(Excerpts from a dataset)

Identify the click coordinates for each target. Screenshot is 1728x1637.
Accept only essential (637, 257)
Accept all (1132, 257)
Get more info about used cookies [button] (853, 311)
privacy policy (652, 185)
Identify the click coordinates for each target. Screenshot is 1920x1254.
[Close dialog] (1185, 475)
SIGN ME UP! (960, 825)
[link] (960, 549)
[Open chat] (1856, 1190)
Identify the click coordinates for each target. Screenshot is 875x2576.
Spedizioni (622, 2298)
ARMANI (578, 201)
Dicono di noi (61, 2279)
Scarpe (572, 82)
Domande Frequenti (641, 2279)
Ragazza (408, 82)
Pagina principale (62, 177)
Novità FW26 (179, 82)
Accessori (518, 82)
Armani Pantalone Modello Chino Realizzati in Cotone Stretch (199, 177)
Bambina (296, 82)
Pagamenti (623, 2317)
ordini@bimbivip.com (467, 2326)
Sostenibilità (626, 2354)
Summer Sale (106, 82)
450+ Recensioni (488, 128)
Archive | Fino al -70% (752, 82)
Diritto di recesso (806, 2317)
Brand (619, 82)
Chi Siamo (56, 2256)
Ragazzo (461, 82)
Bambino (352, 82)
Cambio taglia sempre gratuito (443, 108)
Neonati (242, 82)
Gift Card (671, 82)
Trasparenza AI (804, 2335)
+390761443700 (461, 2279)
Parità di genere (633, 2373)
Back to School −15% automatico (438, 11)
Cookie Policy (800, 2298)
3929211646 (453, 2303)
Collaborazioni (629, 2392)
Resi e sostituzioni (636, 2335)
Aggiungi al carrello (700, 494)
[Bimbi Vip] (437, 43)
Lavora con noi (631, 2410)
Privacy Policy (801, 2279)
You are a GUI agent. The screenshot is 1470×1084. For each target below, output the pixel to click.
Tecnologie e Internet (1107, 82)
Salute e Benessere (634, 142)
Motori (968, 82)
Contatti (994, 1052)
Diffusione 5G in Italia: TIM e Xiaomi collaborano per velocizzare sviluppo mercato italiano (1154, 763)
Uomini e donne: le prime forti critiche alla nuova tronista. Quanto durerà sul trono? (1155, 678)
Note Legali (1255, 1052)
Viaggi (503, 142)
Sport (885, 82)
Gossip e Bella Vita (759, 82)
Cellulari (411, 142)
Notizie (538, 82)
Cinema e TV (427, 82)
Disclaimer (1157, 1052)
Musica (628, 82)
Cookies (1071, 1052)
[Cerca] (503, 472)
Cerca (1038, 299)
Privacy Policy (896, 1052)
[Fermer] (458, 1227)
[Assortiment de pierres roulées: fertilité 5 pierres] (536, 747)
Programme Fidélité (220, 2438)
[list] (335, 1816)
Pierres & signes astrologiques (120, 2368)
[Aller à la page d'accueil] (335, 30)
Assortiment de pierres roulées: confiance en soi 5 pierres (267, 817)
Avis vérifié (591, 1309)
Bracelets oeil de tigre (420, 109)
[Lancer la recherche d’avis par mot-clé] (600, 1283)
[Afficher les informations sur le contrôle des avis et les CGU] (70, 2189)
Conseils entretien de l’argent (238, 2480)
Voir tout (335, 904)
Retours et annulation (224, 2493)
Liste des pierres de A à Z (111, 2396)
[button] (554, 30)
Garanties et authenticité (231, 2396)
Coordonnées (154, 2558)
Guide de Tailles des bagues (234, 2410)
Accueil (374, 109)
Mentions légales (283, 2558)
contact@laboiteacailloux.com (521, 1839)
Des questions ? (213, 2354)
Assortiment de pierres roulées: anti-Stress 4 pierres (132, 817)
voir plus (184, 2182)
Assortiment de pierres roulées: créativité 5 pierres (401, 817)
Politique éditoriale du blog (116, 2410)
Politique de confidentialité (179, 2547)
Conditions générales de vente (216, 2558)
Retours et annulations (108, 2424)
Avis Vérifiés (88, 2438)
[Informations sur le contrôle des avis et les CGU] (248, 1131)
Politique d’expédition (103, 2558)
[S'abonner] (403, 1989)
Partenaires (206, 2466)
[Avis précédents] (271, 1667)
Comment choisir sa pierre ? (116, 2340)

**Activity**
Set down, unchanged, only those lines above that fall between the line with "[list] (335, 1816)" and the line with "voir plus (184, 2182)", the two end lines included.

**Task output**
[list] (335, 1816)
Pierres & signes astrologiques (120, 2368)
[Aller à la page d'accueil] (335, 30)
Assortiment de pierres roulées: confiance en soi 5 pierres (267, 817)
Avis vérifié (591, 1309)
Bracelets oeil de tigre (420, 109)
[Lancer la recherche d’avis par mot-clé] (600, 1283)
[Afficher les informations sur le contrôle des avis et les CGU] (70, 2189)
Conseils entretien de l’argent (238, 2480)
Voir tout (335, 904)
Retours et annulation (224, 2493)
Liste des pierres de A à Z (111, 2396)
[button] (554, 30)
Garanties et authenticité (231, 2396)
Coordonnées (154, 2558)
Guide de Tailles des bagues (234, 2410)
Accueil (374, 109)
Mentions légales (283, 2558)
contact@laboiteacailloux.com (521, 1839)
Des questions ? (213, 2354)
Assortiment de pierres roulées: anti-Stress 4 pierres (132, 817)
voir plus (184, 2182)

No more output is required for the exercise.